# WHAT TO DO
Reproduce the entries, beginning with the line that contains "You are a GUI" and continuing through the end of the entries, with every instance of "screenshot" swapped for "screen capture" and nothing else altered. Leave the pictures out of your reply.

## BEGIN RECORD LIST

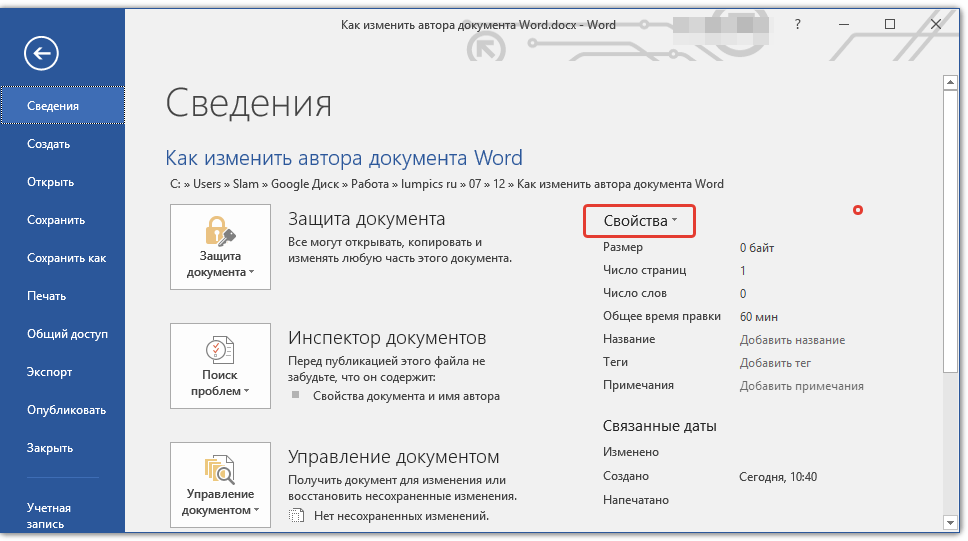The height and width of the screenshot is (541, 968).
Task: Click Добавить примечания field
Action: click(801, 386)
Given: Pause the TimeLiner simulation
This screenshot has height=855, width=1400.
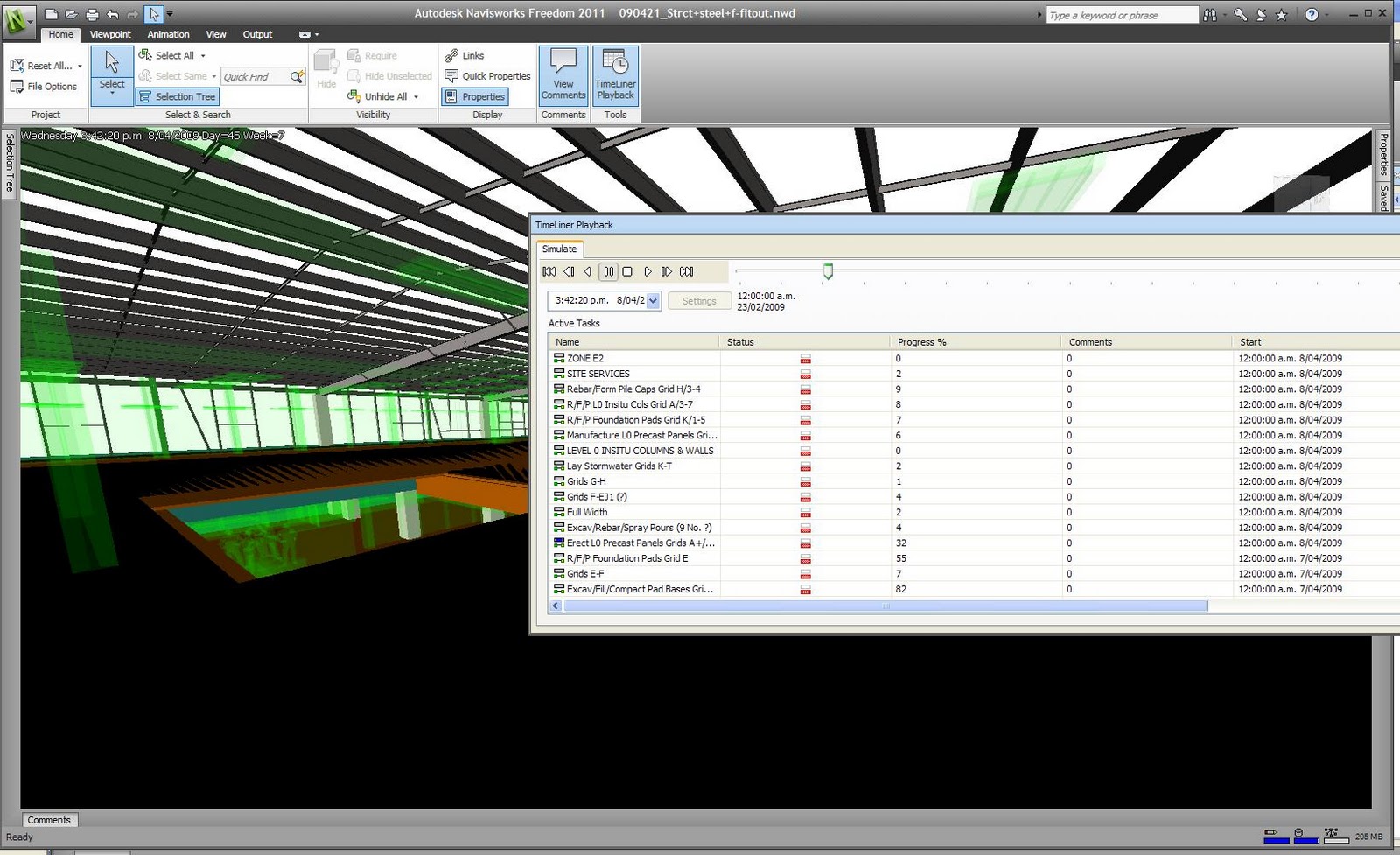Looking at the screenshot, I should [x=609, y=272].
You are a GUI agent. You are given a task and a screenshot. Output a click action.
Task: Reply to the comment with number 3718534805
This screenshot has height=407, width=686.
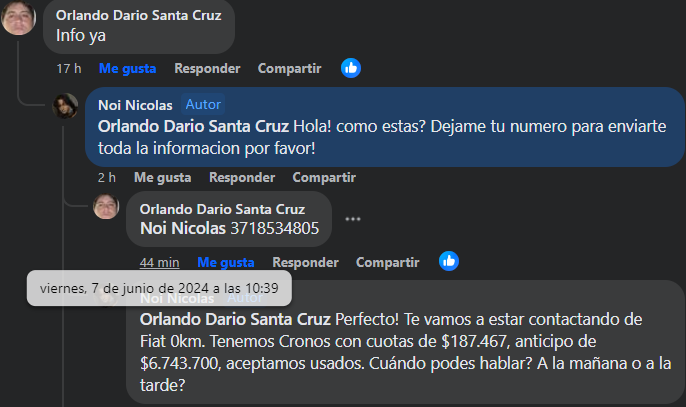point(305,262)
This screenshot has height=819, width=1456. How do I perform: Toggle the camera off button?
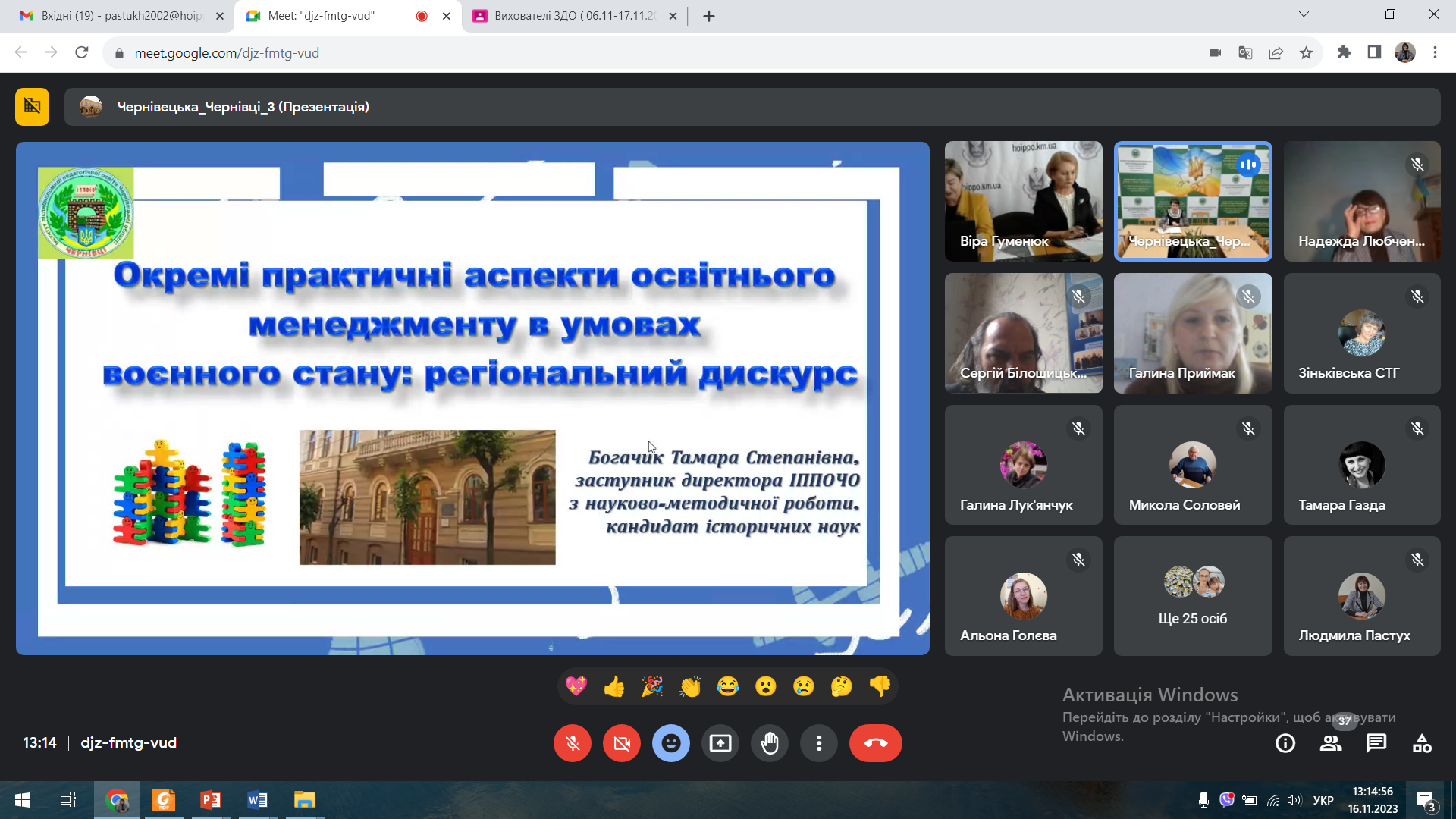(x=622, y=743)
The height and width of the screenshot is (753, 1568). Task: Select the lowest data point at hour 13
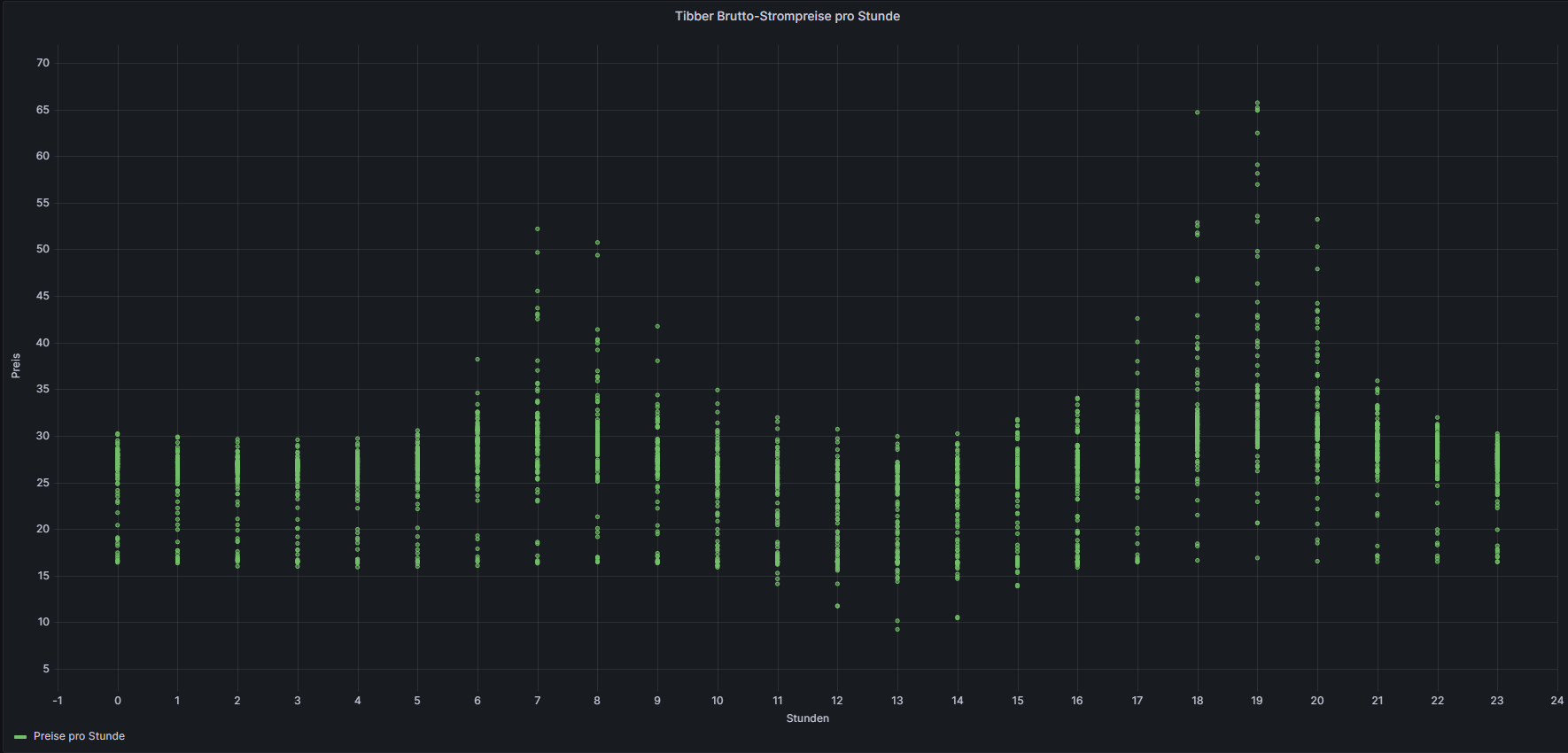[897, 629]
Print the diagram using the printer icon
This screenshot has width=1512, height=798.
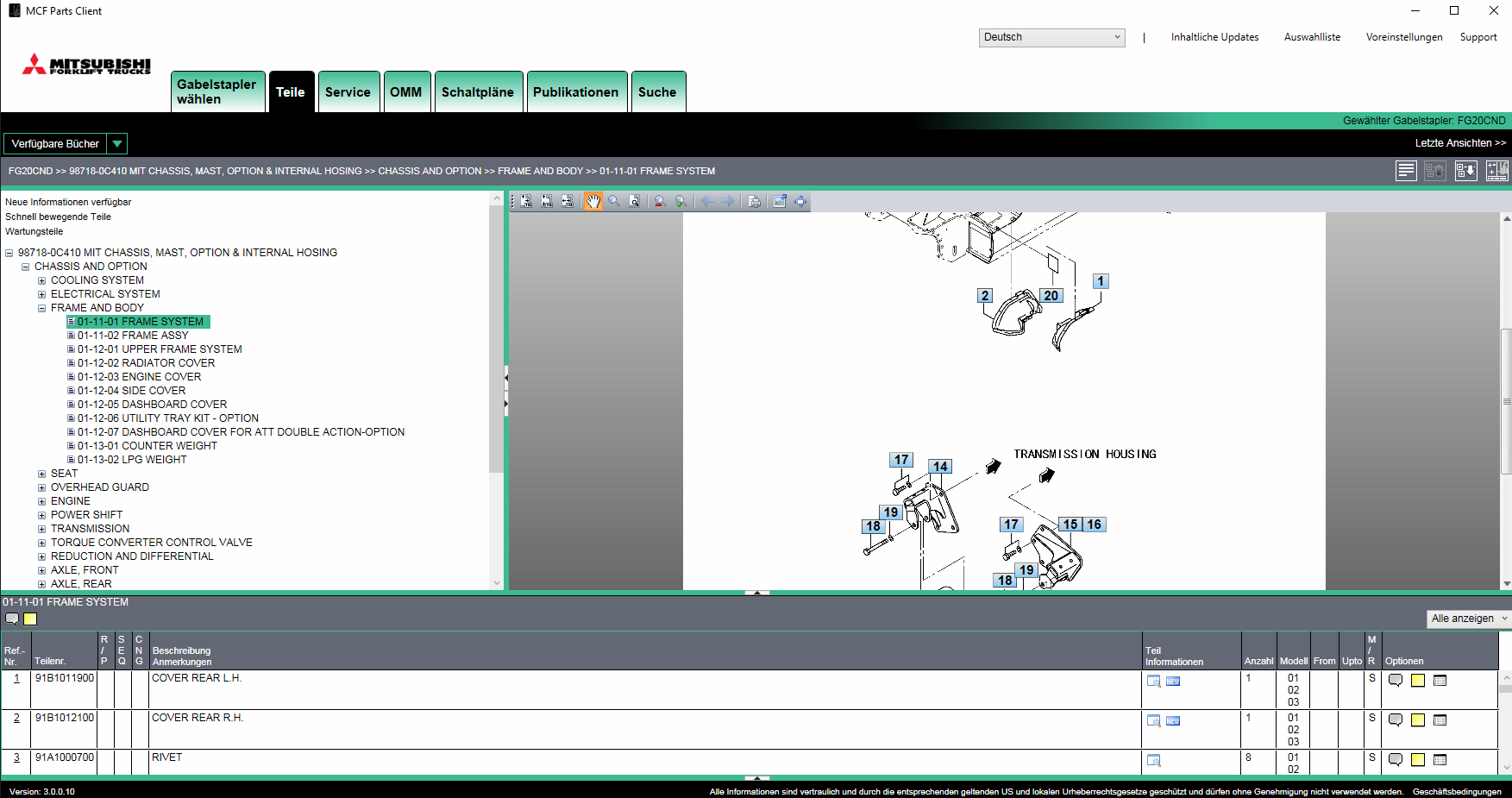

## END RECORD LIST

# RIGHT ANSWER
You are a GUI agent. You are given a task and a screen capture. Output a click action.
Task: Reply to the comment with number 3718534805
This screen capture has height=407, width=686.
point(305,262)
This screen capture has height=819, width=1456. How do I perform: Toggle the camera off button?
(x=622, y=743)
The height and width of the screen capture is (753, 1568). Task: Select the lowest data point at hour 13
[897, 629]
Print the diagram using the printer icon
This screen capture has width=1512, height=798.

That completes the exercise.